At the time of writing, there are over 700 bottles in the Collection.
They range from 2 inches to 1 foot high. The water is red, yellow, green, blue, brown, transparent, white, and all varying shades in between. A rainbow collection. Some are pearlescent, some are muddy brown with sediment, a surprising number of them glitter. One bottle has a fish in it.
They tell of the ritual of water, of births, baptisms, weddings and birthdays. They tell of far away lands and nearby spaces. Sometimes they tell of places I thought existed only in our minds: ‘water under the bridge’, ‘a taste of home’, ‘the point of no return’. Now we have the water to prove it.
The bottles commemorate beloved people who have died, and precious friendships, as if we could bottle up a little essence of the person and each other and keep it forever. A flavour of us, like an essential oil. Sometimes people keep an actual part of themselves in the bottle, in spit or breath or urine, a little DNA.
The bottles are a memory of times gone by, but they look as far forward as they look back. The young man who brought me water from his first home in London, full of hope and future, staked his claim to a little part of this city, a new beginning; the dirty water from the kitchen sink re-framed the daily drudgery of dishwashing into a daily act of devotion, and has forever changed my attitude to housework.
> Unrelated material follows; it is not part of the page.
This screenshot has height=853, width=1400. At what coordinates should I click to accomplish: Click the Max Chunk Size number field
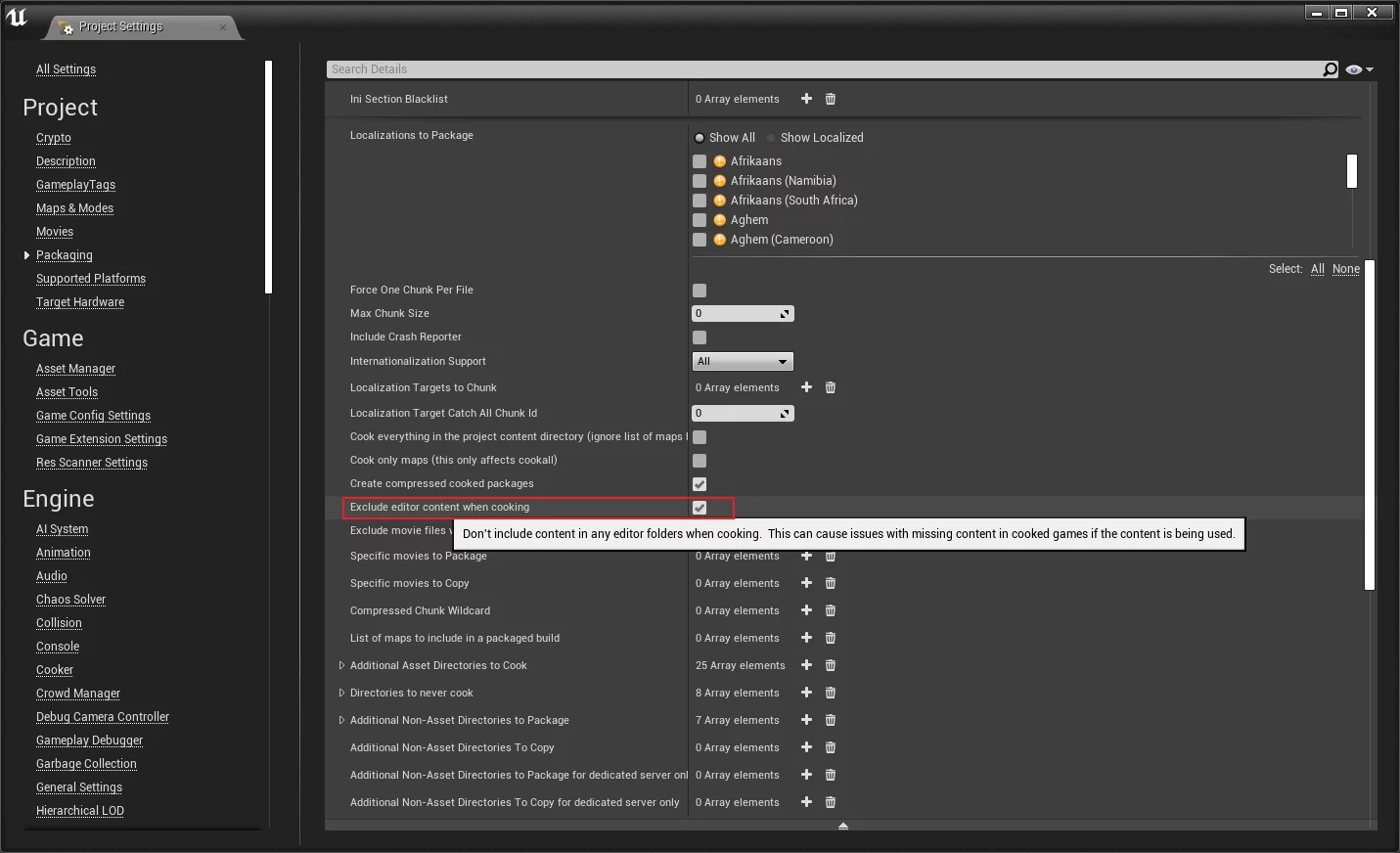point(736,314)
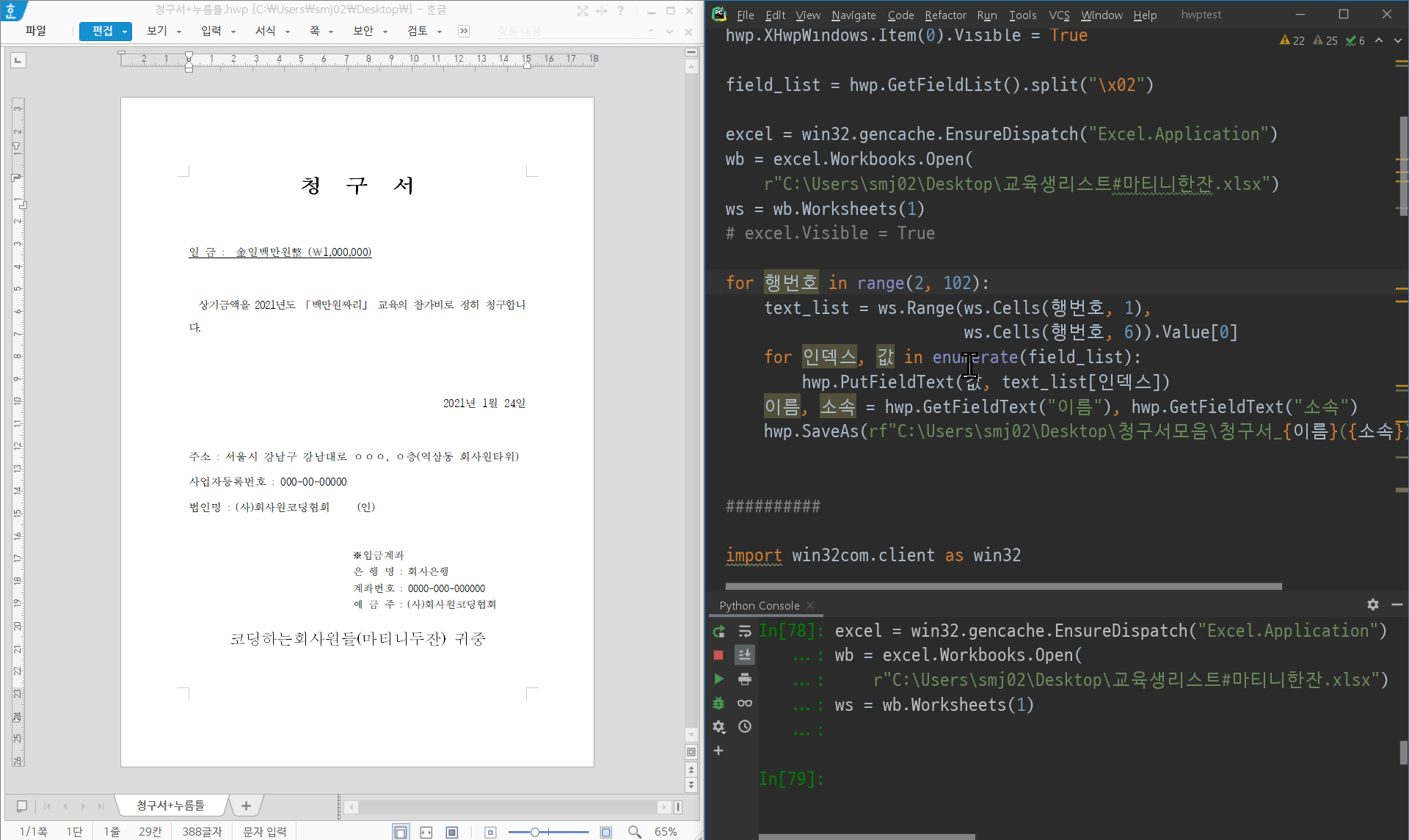This screenshot has width=1409, height=840.
Task: Close the Python Console tab
Action: (810, 605)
For many years people have been making collections of water. The Museum has a bottle that someone kept for 20 years, before handing it on for safekeeping, and a bottle of Millenium Water, that was given in celebration of a whole century of change and water. A young woman once came to the Museum and looked at the collection a little wistfully, saying it was bittersweet for her: she had made a precious collection of water over 2 years when she was 16, but her mother had thrown it out when she went to University.
Most of all, the collection is a performance of everyday life: the daily ritual of our mornings, washing teeth and showering, the comfort of an afternoon’s cup of tea, a brew, the consolation of a bath, the glass of water by our bed. They tell of joyous holidays swimming, splashing, playing on beaches. They are often the water we would usually have poured down the sink, this time saved and kept. They are a personal collection of private moments shared.
They are a record of our daily lives, lived with water.